This capacitance module makes your controller no longer have snapback. With 10 switches to set capacitance, 6 for the horizontal axis and 4 for vertical, you have a lot of fine control.
This newer design (product code S2e) has a fully modular snapback module (that can easily be replaced by the end user without soldering) and an add-on slot for future extra function boards, such as the resistance circuits that are supposed to increase effective potentiometer lifespan, which were recently documented by Rienne and are currently in the testing / experimental stage (available under a separate listing).
Due to the layout designed for front wiring, cutting or replacing the black rumble holder is not needed here. That also makes replacing stick potentiometers in the future less of a hassle, as there are no wires in the way that you need to move out of the way first.
In this aspect, the S2e modules are superior to both "old-school" capacitor modules with 4 wires going to the potentiometer solder pads and to newer flexible PCB designs. Compared to the latter, the S2e design can be expected to last longer, as there is no strain to any solder pads when replacing stick potentiometers (whereas flex PCB pads can get burned quite easily) and also no strain to the PCB or solder connections from rumble, transportation or dropping the controller (all strain gets absorbed by the flexible silicone cables).
So in short, if you want something durable, reliable and future-proof, the S2e capacitor module style is your top choice.
These modules are very compact and fit into the handles easily. For installing, you need a screwdriver to open the controller (sold separately), a soldering station and superglue for fixing the wires in place.
Additional flux is recommended, but not strictly needed as the wires are pre-tinned with extra flux by me.
Installation time: ~10 minutes. Snapback adjustment time (when using SmashScope / oscilloscope): ~3 minutes.
Installation steps:
1. Open the controller, take out the mainboard.
2. Remove the yellow sticky foam tape protective layer and stick the main module (that has the 4 wires attached) to the backshell as shown in the photos.
3. Solder the wires to the front side SMD capacitor pins as shown on the photo. Fine tweezers are recommended for this step.
4. Move the wires into the positioning shown on the photos and fix them to the board with very small amounts of superglue.
5. Insert the controller mainboard into the front shell again.
6. Adjust capacitance: flipping switches up enables them, 1-6 are for the horizontal axis and 7-10 are for the vertical axis.
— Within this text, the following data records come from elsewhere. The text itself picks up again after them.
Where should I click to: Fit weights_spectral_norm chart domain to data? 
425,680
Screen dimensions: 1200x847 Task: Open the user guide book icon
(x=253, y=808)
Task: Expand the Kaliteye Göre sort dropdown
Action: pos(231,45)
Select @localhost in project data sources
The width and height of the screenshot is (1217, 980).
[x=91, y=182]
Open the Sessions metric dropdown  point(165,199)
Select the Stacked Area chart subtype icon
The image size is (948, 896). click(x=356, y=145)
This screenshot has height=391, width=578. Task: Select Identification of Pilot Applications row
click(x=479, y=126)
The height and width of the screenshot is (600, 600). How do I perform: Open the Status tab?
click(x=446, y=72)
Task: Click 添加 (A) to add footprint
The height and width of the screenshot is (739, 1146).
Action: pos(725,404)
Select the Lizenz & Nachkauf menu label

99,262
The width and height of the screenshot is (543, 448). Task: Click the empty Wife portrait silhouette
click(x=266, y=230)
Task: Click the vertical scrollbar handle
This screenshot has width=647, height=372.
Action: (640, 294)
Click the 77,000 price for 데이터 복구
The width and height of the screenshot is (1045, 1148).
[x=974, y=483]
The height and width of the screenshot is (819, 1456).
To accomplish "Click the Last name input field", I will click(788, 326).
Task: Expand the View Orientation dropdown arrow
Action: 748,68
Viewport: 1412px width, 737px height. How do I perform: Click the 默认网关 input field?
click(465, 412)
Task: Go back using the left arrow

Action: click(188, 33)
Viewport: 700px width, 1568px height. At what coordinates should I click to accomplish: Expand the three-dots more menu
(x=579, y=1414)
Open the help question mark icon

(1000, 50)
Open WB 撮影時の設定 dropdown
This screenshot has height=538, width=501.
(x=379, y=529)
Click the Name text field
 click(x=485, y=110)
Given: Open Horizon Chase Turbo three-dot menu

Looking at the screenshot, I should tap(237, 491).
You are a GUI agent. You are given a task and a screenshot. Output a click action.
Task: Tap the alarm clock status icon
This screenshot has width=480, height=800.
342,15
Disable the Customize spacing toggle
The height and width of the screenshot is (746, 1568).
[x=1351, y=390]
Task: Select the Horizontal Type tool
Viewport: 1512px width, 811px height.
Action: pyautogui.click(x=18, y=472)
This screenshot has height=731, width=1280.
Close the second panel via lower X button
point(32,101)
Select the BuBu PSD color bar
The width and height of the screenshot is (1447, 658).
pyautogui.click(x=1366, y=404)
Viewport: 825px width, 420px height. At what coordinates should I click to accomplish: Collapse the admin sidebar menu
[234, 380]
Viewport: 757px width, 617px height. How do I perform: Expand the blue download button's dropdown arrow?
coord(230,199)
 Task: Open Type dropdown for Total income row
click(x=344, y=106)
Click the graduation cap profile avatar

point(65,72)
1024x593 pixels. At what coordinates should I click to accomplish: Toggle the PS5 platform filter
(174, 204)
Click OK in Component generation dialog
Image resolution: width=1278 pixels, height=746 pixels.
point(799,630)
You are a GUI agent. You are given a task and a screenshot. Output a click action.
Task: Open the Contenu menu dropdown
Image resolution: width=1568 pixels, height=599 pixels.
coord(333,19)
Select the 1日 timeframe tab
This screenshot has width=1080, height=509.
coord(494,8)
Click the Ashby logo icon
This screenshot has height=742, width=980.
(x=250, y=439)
The more capacitance you activate (by flipping the switch up), the more you reduce snapback. For example, flipping up swtiches 3, 5 and 9 gives you .22+.47 = .69 uF for the horizontal axis and .47 uF for the vertical axis, which is the ideal amount most of the time (on new / lightly used controllers with default stick knobs).
B-stock: around 5-10% of the dip switches that I used have some of the 10 switches not always turn on properly when in up (on) position. I mark the affected numbers with red color; those will only turn on if the switch is pushed towards the on position very strongly, sometimes even pushing it down (towards the PCB, not towards the off position) is required for the switch to connect the two contacts. Ideally, you avoid turning on the affected positions completely. Usually the remaining switches are enough to get the capacitance you need added together.
B-stock modules have 1-4 switches marked in red color and are sold at a 33% discount.
Regular stock modules are tested for continuity by me and have been confirmed to have all 10 switches fully functional regardless of how strongly they are flipped to on position.
PCB type: lead-free, compliant with RoHS (Restriction of Hazardous Substances, such as lead).
Solder type: lead-free (RoHS compliant).
Wire type: silicone coated, more flexible and won't melt / cause toxic fumes during soldering, as 'normal' PVC wires do. 28 AWG size.
Designed for usage in Nintendo Gamecube controllers.
PCB design and original idea by me (Kadano), PCBs produced and partially assembled by factory. Soldering of the 10x switch and the 4 wires (pre-tinned for easy soldering) as well as quality control done by me.
Additional instructions and details: https://sites.google.com/view/kadano-s2d
ENIG (green boards) are gold-plated which theoretically gives them an increased lifespan over HASL. It's unlikely to really make a difference unless you let your controller get wet on the inside, in which case you likely have bigger problems with other mainboard components though, so feel free to decide based on which color you like more.